[START Exercise input]

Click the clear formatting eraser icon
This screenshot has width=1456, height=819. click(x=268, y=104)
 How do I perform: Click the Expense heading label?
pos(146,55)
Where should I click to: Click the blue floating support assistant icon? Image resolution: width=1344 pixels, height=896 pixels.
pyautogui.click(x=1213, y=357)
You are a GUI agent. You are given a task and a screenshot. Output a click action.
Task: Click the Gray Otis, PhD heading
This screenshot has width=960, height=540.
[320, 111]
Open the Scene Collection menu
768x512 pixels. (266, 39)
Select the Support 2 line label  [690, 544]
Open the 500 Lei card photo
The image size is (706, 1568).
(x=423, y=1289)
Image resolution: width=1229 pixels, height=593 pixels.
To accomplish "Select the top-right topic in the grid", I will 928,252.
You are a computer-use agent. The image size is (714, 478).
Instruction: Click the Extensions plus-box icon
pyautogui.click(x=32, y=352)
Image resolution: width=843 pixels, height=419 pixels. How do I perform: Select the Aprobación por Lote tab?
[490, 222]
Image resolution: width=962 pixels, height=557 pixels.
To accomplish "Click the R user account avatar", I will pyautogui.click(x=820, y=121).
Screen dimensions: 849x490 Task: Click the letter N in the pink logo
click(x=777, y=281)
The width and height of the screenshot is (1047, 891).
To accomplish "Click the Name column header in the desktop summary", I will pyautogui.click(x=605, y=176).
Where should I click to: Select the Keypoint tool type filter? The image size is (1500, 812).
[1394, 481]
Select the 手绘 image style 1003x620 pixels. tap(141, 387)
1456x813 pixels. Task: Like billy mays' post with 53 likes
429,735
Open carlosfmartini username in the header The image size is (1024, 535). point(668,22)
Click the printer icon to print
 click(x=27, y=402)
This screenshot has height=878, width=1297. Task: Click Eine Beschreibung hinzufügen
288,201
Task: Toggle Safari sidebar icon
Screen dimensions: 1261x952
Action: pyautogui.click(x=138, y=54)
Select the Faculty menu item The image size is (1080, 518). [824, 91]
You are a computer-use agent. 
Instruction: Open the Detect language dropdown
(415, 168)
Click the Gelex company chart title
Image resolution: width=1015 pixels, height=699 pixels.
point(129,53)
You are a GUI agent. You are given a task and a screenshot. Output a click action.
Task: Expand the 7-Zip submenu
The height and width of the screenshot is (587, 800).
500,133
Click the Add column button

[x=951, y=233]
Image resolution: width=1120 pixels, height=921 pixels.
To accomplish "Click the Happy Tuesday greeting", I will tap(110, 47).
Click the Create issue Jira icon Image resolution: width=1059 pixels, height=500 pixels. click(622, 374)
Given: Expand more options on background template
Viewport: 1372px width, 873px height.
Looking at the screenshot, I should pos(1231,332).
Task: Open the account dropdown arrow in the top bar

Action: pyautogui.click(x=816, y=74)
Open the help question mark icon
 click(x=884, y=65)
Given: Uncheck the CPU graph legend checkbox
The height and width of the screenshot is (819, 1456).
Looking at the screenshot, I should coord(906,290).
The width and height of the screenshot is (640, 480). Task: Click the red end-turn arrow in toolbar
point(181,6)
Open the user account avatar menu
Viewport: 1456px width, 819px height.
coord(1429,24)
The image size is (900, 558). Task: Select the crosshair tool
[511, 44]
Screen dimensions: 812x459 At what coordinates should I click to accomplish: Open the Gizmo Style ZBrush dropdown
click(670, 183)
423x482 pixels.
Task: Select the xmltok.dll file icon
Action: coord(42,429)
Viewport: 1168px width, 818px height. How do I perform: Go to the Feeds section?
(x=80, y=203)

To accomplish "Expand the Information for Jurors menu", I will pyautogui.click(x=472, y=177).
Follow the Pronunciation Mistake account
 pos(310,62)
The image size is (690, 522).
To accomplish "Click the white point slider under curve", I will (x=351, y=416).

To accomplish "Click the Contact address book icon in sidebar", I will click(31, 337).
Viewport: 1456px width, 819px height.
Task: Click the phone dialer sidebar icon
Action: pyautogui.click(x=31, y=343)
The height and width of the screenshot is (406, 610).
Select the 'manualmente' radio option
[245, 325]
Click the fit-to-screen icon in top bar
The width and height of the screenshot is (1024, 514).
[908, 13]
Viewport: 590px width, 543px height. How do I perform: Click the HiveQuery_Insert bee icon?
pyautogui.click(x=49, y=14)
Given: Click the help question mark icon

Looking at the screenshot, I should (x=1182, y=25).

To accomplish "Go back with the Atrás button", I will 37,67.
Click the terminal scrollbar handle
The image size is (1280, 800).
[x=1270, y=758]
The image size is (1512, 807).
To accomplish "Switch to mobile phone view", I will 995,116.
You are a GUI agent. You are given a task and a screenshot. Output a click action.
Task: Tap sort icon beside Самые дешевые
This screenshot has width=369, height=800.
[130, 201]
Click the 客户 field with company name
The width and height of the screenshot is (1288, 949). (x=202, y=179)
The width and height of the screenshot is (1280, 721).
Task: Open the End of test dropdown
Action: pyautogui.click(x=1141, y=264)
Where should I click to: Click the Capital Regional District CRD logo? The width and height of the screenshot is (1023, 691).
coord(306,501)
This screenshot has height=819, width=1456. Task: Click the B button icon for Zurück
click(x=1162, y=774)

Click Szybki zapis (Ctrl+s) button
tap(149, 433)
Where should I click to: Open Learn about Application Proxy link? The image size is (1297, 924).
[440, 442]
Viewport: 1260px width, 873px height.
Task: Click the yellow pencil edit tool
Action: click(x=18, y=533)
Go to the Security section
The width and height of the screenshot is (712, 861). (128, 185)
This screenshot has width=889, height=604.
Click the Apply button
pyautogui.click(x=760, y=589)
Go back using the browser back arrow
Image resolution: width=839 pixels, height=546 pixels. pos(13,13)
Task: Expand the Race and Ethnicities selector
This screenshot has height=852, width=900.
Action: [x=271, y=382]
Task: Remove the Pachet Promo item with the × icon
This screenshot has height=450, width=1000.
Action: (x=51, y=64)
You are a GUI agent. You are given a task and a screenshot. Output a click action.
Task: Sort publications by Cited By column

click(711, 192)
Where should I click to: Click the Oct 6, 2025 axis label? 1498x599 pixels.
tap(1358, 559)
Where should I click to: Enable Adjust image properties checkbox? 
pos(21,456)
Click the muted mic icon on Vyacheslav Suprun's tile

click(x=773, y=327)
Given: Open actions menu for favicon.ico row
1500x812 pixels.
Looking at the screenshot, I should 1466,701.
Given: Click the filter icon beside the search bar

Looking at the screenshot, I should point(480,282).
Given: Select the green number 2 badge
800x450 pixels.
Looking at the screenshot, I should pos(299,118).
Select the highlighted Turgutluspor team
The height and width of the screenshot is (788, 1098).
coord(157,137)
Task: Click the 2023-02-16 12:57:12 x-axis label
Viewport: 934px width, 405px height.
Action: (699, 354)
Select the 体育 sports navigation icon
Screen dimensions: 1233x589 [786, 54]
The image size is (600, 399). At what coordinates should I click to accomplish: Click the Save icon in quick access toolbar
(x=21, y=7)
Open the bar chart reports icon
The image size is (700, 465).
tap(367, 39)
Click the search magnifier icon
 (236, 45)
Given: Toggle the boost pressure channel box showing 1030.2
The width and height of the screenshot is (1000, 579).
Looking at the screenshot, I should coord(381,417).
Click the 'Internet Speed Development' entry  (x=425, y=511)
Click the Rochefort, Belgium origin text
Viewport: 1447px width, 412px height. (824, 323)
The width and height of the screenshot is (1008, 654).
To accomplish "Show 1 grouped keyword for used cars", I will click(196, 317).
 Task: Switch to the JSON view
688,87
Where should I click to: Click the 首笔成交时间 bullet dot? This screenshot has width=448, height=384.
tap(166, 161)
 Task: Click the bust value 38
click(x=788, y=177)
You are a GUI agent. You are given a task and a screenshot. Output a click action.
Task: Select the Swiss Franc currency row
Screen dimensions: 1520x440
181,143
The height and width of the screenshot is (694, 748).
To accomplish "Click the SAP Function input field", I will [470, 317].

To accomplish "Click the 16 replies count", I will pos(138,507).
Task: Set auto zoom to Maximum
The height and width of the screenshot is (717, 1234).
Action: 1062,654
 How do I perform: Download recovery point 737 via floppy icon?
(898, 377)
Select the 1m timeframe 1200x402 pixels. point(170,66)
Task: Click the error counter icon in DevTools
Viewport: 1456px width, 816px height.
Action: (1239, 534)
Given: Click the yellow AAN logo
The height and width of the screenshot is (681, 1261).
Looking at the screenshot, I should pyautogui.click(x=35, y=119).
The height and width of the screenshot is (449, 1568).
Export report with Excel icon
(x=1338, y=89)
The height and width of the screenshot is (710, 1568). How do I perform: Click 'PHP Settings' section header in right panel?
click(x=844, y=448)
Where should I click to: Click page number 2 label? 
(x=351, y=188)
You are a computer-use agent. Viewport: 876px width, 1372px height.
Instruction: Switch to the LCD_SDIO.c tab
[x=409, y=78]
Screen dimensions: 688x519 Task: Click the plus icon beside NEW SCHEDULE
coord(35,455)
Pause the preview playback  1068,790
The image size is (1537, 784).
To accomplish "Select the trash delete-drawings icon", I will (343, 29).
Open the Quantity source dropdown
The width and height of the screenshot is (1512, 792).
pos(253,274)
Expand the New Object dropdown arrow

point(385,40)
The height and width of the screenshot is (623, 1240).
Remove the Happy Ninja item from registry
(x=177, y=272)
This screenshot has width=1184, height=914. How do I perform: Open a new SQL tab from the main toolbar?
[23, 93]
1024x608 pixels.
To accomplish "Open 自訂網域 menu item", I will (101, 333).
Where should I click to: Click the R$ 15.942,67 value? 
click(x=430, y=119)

[END Exercise input]

▶ [Problem requirements] Rewrite the stretch of the records above from the line containing "The height and width of the screenshot is (406, 610)." through the line containing "pyautogui.click(x=49, y=14)" as a numbered list, one line per item and leaving out any blank lines.

▶ [Answer to this exercise]
1. The height and width of the screenshot is (406, 610).
2. Select the 'manualmente' radio option
3. [245, 325]
4. Click the fit-to-screen icon in top bar
5. The width and height of the screenshot is (1024, 514).
6. [908, 13]
7. Viewport: 590px width, 543px height. How do I perform: Click the HiveQuery_Insert bee icon?
8. pyautogui.click(x=49, y=14)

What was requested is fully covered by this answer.